Action of the Month of March: Spend Time Outdoors

Take a moment and try to remember the last time you looked up at the stars.

This comic is a reminder of how spending time in nature helps us reconnect with ourselves, with those around us and with the planet.

This month, Équiterre is encouraging you to spend time outdoors and reconnect with nature. We often talk about protecting the environment for human survival, but it’s also very much about respecting nature, the environment where we live and everything else that lives in it.


Whether you’re planning for the upcoming spring break, your summer holidays or for your kids’ summer camps, here’s some food for thought:

  • the benefits of spending time outdoors, for you and for the planet
  • what you can do to make the outdoors more accessible
  • ideas of activities


Being in nature often gives us the chance to focus on what really matters. We escape the distractions of everyday city life – the screens, the noises and the crowds.
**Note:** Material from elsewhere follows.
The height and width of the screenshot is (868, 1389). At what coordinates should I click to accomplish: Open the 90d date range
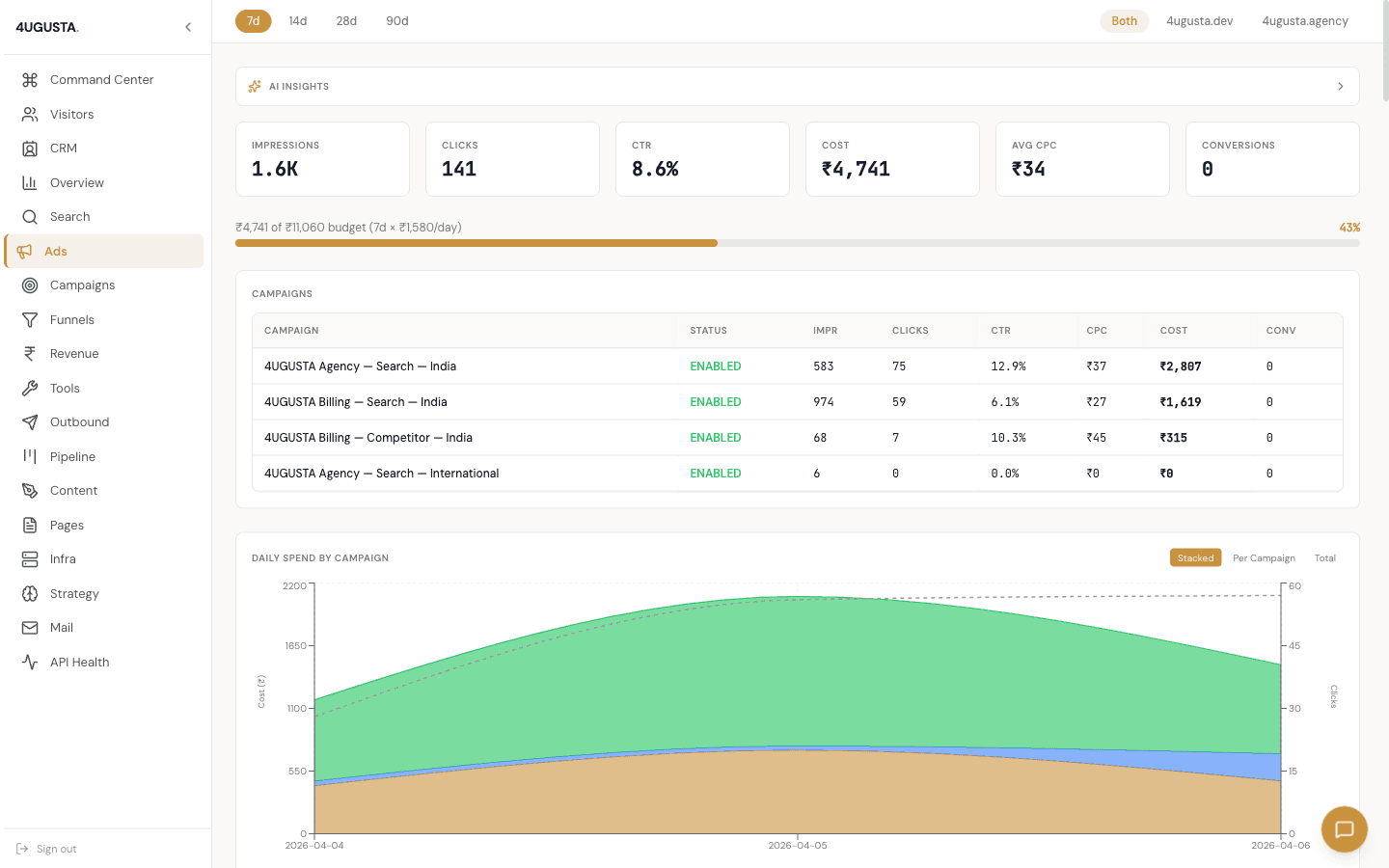(396, 20)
We awaken our senses and become more aware of smells, sights, sounds and textures. We connect with the people we’re with, and often feel closer to them and to the plants, trees and wildlife around us. It gives us the chance to step back and question our hectic lifestyles and our purchasing habits, to take on a challenge, release some energy and to feel SO much better!

But most of all, it gives us the chance to appreciate the beauty and wonder of nature. Appreciating and loving our environment and our planet gives us the motivation to protect and preserve it.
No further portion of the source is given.